I'm happy, mostly because it runs up right against the way she, and the "literary establishment", is consistently demonized by the sf community. Because how can a sterotypical lit snob stoop to talking about Conan?
at 23:57 on 17-10-2011, Andy G
@Dan: Isn't there something to be said for games that present you with meaningful decisions, not because it teaches you or challenges you, but because it adds something to the experience? I'm thinking of something like Deus Ex, where I *really care* about saving characters that can die.
at 20:02 on 17-10-2011, Michal
OMG guys, I was listening to an interview with Margaret Atwood on CBC radio this morning and Atwood likes Robert E. Howard's Conan. Mind = blown.
at 20:00 on 17-10-2011, Dan H
Games, however, are at heart amusement parks for the player, so you always have to build your world to suit their interests, so this means you can't really build something that will purposefully alienate them, or they'll just stop playing.

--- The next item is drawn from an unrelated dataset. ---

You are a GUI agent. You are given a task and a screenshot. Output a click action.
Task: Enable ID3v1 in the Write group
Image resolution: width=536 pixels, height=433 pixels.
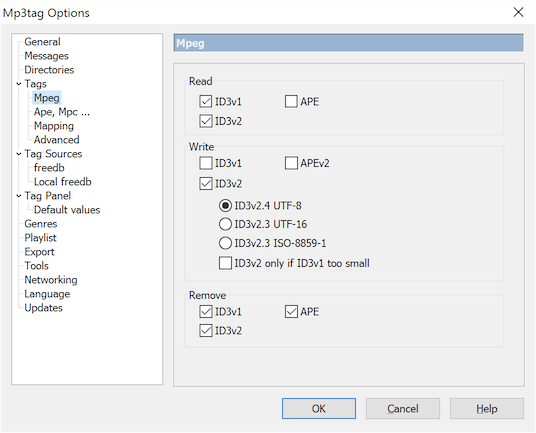(x=205, y=163)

I'm not sure I buy that - after all, surely you can give up reading a book or watching a film just as easily as you can stop playing a game. I think it might be a limitation of the types of stories people are *interested* in telling through the video game medium but in that case they should stop trying to have their cake and eat it.

The thing is I'm not actually massively interested in games presenting me with serious moral questions, and I actually quite *like* most Bioware games, but I like them because they *aren't actually like* the games Gaider describes.

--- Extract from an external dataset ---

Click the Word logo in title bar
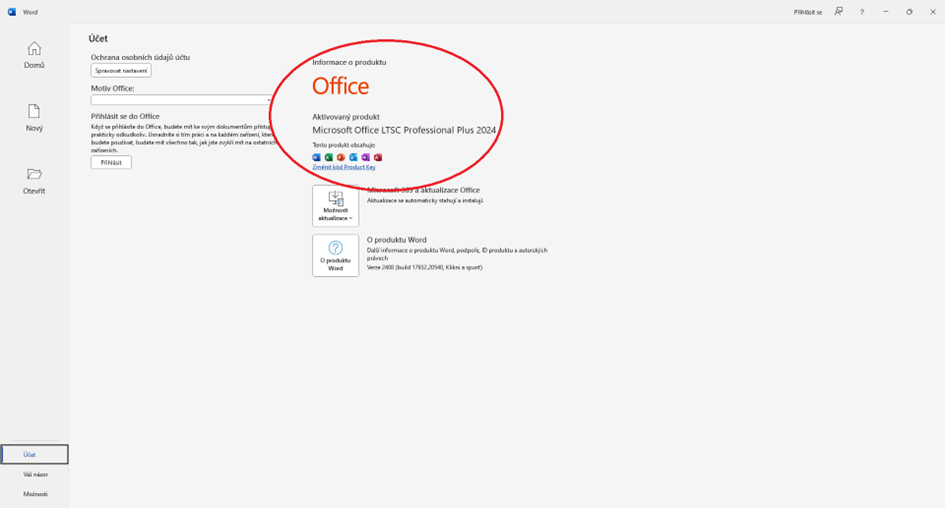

CRPGs aren't fun because they teach you about the human condition and challenge your preconceptions about important social issues. They're fun because you get to be a SPACE WIZARD.
at 19:48 on 17-10-2011, Alasdair Czyrnyj
What's wrong with me? Why did I start wondering if David Gaider was related to Yegor Gaidar? And why do I keep confusing Sean Williams with Sean McMullen? Why am I so bad at names?

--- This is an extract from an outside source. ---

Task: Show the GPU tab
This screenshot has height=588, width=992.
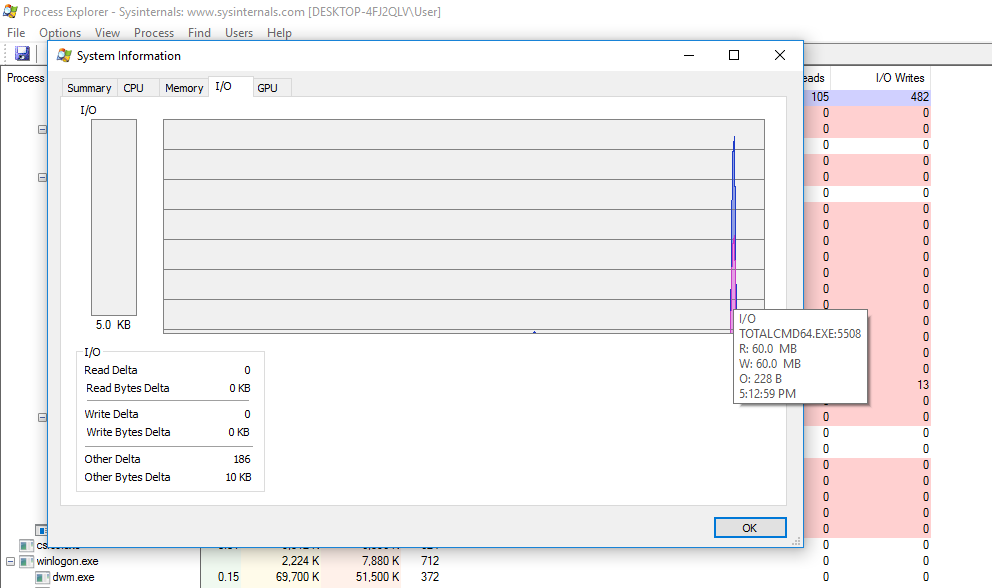Action: pos(267,88)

I've very rarely seen a situation in a Bioware game in which the "good" course of action was not *patently obvious*, and in those situations where I *have* felt that there wasn't a good solution, its usually been because the option that was flagged as "good" didn't seem acceptable to me, for reasons the game didn't seem to acknowledge.

I'm wondering if that might point to a limitation of the types of stories games can tell. I mean, if an author wants to make a point about morality, he or she can tailor-make his world to the specific requirements of the story, and the reader is expected to tag along. Games, however, are at heart amusement parks for the player, so you always have to build your world to suit their interests, so this means you can't really build something that will purposefully alienate them, or they'll just stop playing.

"It's also character-driven, and thus concerned more about the human condition than it is about being epic."

To be honest, I wouldn't mind it if some authors put the soap-opera on the back burner and had more fun building awe-inspiring alien environments. I mean, it's fantasy. You're allowed to do that.
at 06:41 on 17-10-2011, Ibmiller
Arg. I love me some Bioware games, but I really, really hate it when their writers jump to novels. Karpyshan's stuff is between dull and outright awful, and I've not touched Gaider after his consistent silliness in interviews. Say what you will about Star Wars fiction, when it comes to their video game tie-ins, they at least don't get the video game writers to do them (except...Karpyshan's finally managed to get himself some of those...and Sean Williams' Force Unleashed novels were complete be fair, those games were also dreck, though. But at least Hayden Blackman didn't get his hands on them...I shudder to think what Batwoman faces now that he's co-writer...). But the X-Wing and Republic Commando series both benefitted from having actual, you know, novel writers take over the tie-in work. Even if Traviss's last two RepCom books were kind of messes.
at 06:26 on 17-10-2011, valse de la lune
And Joe Abercrombie, and Patrick Rothfuss, and and and.

None of those writers ever wrote something like Alistair, Carth or Anomen, at least.
at 04:17 on 17-10-2011, Michal
Gordammit, looks like David Gaider's been taking points from Richard K. Morgan. "See, I'm revolutionizing fantasy by doing what every other hack fantasy author has been doing in the past decade!"